- Film theatrical poster
- Directed by: Catherine Pirotta
- Screenplay by: Catherine Pirotta; Clyde Ware;
- Produced by: Stephane Mermet; Clyde Ware;
- Starring: Dario Deak; John Colton; Penny Drake;
- Cinematography: John O'Shaugnessy
- Music by: Marcus Sjowall
- Production company: Delaware Pictures
- Release date: February 19, 2010;
- Running time: 103 minutes
- Country: United States
- Language: English

= Dreamkiller (film) =

2010 American film

Dreamkiller is a 2010 psychological thriller directed by Catherine Pirotta and starring Dario Deak and John Colton, who portray a scientific team of two doctors who embark on a research project to cure fear-ridden, phobic patients of all varieties.

==Plot summary==
A revolutionary form of psychotherapy designed to rid patients of their phobias yields deadly results when test-subjects begin dying in the same manner as their worst fears. When the Nazis were at the height of power, Adolf Hitler began working with doctors Carl Clauberg and Joseph Mengele to develop a weapon capable of inducing psychosis in enemy combatants. In 1945, Hitler's concentration camps were liberated, and Allied forces were said to have confiscated and destroyed all evidence of the experiments. Flash forward to the new millennium, when some of the most respected doctors on the planet unveil their latest project - the F.R.I.T. program. Though the doctors are confident that the F.R.I.T. program can help patients to conquer their greatest fears, the public isn't convinced. Their skepticism is confirmed when the test subjects begin perishing under mysterious circumstances. Someone - or something - is preying on their deepest, darkest fears, and now the race is on to save the rest of the patients before it's too late.

==Cast==
- Dario Deak as Nick Nemet
- John Colton as Dr. Marvin Stalberg
- Penny Drake as Detective Annette Defour
- John Savage as Agent Barnes
- Tyrone Power Jr. as Agent Benett
- Diandra Newlin as Natalia Nemet

==Production==
Dreamkiller was written by director Catherine Pirotta and veteran screenwriter Clyde Ware and produced by Delaware Pictures out of Raleigh Studios.

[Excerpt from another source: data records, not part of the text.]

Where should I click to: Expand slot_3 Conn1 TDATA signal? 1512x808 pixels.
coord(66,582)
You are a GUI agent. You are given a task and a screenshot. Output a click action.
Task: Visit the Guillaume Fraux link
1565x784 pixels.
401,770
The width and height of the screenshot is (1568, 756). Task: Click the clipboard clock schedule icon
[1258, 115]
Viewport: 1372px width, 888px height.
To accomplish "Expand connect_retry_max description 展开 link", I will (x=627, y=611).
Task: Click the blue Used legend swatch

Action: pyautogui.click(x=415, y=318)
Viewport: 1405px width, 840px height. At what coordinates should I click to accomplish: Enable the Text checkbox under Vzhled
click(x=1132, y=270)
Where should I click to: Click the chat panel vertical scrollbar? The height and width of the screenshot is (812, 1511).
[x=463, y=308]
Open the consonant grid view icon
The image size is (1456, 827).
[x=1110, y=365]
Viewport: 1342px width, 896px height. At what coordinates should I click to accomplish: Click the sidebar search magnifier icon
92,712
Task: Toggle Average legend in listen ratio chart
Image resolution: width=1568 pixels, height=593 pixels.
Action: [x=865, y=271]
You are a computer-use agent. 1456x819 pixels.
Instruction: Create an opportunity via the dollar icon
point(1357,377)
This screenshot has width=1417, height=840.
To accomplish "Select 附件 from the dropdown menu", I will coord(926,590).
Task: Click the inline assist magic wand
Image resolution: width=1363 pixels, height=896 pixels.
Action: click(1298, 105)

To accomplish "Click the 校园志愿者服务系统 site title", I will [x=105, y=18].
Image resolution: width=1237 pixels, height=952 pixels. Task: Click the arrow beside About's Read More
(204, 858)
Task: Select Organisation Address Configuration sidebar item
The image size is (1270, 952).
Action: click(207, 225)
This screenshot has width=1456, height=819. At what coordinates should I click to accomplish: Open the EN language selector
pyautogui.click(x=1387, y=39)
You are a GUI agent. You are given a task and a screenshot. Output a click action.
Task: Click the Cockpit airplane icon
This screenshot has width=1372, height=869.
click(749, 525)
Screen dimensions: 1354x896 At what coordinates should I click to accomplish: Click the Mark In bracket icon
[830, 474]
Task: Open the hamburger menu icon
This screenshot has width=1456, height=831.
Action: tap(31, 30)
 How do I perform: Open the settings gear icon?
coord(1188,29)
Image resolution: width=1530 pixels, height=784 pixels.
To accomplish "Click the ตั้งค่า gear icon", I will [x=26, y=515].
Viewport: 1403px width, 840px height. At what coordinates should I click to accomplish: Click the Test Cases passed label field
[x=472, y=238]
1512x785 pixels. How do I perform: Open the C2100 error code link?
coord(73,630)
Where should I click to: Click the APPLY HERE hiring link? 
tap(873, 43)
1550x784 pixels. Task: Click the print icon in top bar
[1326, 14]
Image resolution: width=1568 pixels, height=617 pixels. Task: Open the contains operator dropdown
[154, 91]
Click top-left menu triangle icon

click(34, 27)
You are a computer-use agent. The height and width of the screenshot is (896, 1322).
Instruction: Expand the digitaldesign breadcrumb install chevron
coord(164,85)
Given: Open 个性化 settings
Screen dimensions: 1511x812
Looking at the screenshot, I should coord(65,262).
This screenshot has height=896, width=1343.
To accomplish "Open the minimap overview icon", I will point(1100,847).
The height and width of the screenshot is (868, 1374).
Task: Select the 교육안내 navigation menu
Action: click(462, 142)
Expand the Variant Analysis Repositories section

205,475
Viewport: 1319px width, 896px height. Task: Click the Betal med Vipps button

The director described the film: "Fear is something everyone can relate to. I wanted to touch on fears that aren’t always talked about, like the fear of falling in love or rejection."
"The theme of the film is fear. It limits us and stops us from doing things and fear kills our dreams. In the film, a group of patients with regular fears are being treated and their deaths begin to mirror what they fear. In life, if we don’t take control of our fears, it takes control of ourselves.
You can control people and nations with fear."

==Music==
The music for Dreamkiller was scored by Swedish Composer Marcus Sjowall with additional songs by Mike Pelavin and Dario Deak, Diandra Newlin and theme song "Dreamkiller" by Film/TV Composer Patrick Bowsher. As part of the promotion for the movie, a number of concerts were booked around Los Angeles featuring songs from the “Dreamkiller” soundtrack as played by The Ramp and featuring Dreamkiller’s lead actor Dario Deak singing. A concert after party took place at the Whisky a Go Go on 3 April 2010.

==Marketing==
Delaware Pictures launched a marketing campaign for the film, titled "What Do U Fear?," posing this central question to many an ordinary citizen, with many a forthcoming response.
"Every one of us has a whole list of fears, and it was interesting how many people were actually happy and willing to talk about them," Deak said.
This responsiveness was encouraging to Deak and Pirotta, who see bravery not as an absence of fear but as an acknowledgment and confrontation of it. One of the main goals of the Dreamkiller campaign is to spread a feeling of normalcy, to reassure viewers that their fears do not place them in a minority.
A potential partnership with UCLA’s Counseling Center fell through, but Pirotta and Deak pursued connections with other psychological services offices nationwide, as well as celebrities and well-known figures.
"When you hear celebrities talking about their fears, you feel a little more normal," Pirotta said.
"There are no shortcuts in life – that’s one of the messages in the movie – sometimes you just have to be strong and get up every time you fall, and at the end the only way to defeat fear is to be brave," Pirotta said.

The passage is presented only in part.